Regorafenib is an oral multikinase inhibitor that targets several protein kinases, including those implied in the regulation of proliferation (KIT, RET, RAF-1, BRAF, and BRAF V600E), angiogenesis [vascular endothelial growth factor receptor-1 (VEGFR1), VEGFR2, VEGFR3, and tie-like receptor tyrosine kinase 3 (TIE3)], and tumor microenvironment [PDGFR and fibroblast growth factor receptor (FGFR)].⁵ In recent years, regorafenib has reported antitumor activity in several phase I to III clinical trials evaluating this molecule in different settings, including heavily pretreated metastatic colorectal cancer, hepatocellular carcinoma, and metastatic GIST.6, 7, 8 Moreover, regorafenib is currently being investigated as a monotherapy or in combination with other anticancer agents in several other malignancies, and thus, the number of indications of regorafenib is supposed to further increase in the near future.9, 10, 11 Concerning GIST, regorafenib significantly improved progression-free survival (PFS) in patients with advanced disease progressing after failure of at least imatinib and sunitinib in the phase III GRID trial.¹¹ In this study, median PFS was 4.8 months in patients receiving regorafenib, compared with 0.9 months in the placebo group [hazard ratio (HR) 0.27; 95% confidence interval (CI) 0.19-0.39; P < 0.0001]. In addition, disease control rate was 52.5% (70/133) and 9.1% (6/66) in the regorafenib and the placebo group, respectively. Finally, no statistically significant difference in overall survival (OS) was observed, because cross-over was allowed (HR 0.77, 95% CI 0.42-1.41; P = 0.199).¹²

The standard recommended dose of regorafenib is 160 mg/day, once daily, for 3 weeks followed by 1 week off therapy.¹³ Despite its undoubted efficacy, regorafenib has been associated with several grade 1-4 adverse events (AEs), including hand-foot skin reaction, rash, stomatitis, diarrhea, hypertension, and fatigue.¹⁴^,¹⁵ Of note, these drug-associated AEs often require dose adaptation and transient—or even definitive—treatment interruption.¹⁶ Thus the use of regorafenib is challenging in the real-life setting, and recent years have seen the adoption of various dosing or interval schedules by clinicians worldwide, to improve patient adherence. Nevertheless, there is a surprising overall paucity of data.¹⁷^,¹⁸ Moreover, no data on the impact of personalized schedules of regorafenib on therapeutic outcomes in patients with advanced GIST have been collected.

[Pixel coordinate grounding entries]
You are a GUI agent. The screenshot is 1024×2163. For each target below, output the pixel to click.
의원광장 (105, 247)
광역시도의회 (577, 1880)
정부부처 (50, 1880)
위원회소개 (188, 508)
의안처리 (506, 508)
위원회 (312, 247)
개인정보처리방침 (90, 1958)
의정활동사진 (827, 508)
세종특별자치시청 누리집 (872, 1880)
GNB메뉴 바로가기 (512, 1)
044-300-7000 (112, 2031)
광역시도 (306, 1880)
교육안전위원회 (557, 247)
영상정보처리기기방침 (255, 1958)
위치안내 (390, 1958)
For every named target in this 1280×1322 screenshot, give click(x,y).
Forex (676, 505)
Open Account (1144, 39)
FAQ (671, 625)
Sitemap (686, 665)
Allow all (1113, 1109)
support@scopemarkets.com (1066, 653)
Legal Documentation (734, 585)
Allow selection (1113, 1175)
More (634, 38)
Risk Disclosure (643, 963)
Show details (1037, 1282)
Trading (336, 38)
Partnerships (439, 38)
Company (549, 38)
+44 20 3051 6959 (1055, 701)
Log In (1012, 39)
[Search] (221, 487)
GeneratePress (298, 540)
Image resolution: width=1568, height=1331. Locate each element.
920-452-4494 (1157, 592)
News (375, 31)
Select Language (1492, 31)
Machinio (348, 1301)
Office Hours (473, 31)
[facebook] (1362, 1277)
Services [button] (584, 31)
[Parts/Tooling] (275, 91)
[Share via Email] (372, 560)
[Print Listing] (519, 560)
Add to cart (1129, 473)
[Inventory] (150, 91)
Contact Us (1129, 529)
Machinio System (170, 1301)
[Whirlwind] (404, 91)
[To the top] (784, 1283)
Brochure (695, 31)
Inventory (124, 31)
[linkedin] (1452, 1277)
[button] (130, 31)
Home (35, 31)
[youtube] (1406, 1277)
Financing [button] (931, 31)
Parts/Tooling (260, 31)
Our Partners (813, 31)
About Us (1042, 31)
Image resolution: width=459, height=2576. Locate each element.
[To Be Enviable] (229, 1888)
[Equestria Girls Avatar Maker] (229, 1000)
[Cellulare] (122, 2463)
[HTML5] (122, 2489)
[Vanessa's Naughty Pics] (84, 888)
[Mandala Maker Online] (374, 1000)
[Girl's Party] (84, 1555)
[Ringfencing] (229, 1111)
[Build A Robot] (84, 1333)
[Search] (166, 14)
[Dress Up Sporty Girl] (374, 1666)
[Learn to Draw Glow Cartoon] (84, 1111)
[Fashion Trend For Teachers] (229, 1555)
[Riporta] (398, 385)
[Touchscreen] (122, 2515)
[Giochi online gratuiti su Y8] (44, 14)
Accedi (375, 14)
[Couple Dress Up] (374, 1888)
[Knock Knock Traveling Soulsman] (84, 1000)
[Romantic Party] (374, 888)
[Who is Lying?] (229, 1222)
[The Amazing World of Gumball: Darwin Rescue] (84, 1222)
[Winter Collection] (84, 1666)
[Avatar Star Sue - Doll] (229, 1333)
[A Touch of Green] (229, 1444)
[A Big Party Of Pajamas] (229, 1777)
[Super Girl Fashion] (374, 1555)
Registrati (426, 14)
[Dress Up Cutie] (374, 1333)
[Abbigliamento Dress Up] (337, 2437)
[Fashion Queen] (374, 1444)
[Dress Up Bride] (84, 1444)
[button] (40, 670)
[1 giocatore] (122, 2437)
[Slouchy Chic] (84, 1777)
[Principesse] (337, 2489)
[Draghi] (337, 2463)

- WHAT YOU WILL DO -
1) In the regorafenib text, rewrite the part that begins at the words "The standard recommended" and stops after "have been collected.". Replace "regorafenib" with "the drug" each time it appears.
2) According to the regorafenib text, what was the median progression-free survival for patients receiving regorafenib in the GRID trial?

- ANSWER LIST -
1)
The standard recommended dose of the drug is 160 mg/day, once daily, for 3 weeks followed by 1 week off therapy.¹³ Despite its undoubted efficacy, the drug has been associated with several grade 1-4 adverse events (AEs), including hand-foot skin reaction, rash, stomatitis, diarrhea, hypertension, and fatigue.¹⁴^,¹⁵ Of note, these drug-associated AEs often require dose adaptation and transient—or even definitive—treatment interruption.¹⁶ Thus the use of the drug is challenging in the real-life setting, and recent years have seen the adoption of various dosing or interval schedules by clinicians worldwide, to improve patient adherence. Nevertheless, there is a surprising overall paucity of data.¹⁷^,¹⁸ Moreover, no data on the impact of personalized schedules of the drug on therapeutic outcomes in patients with advanced GIST have been collected.

2) 4.8 months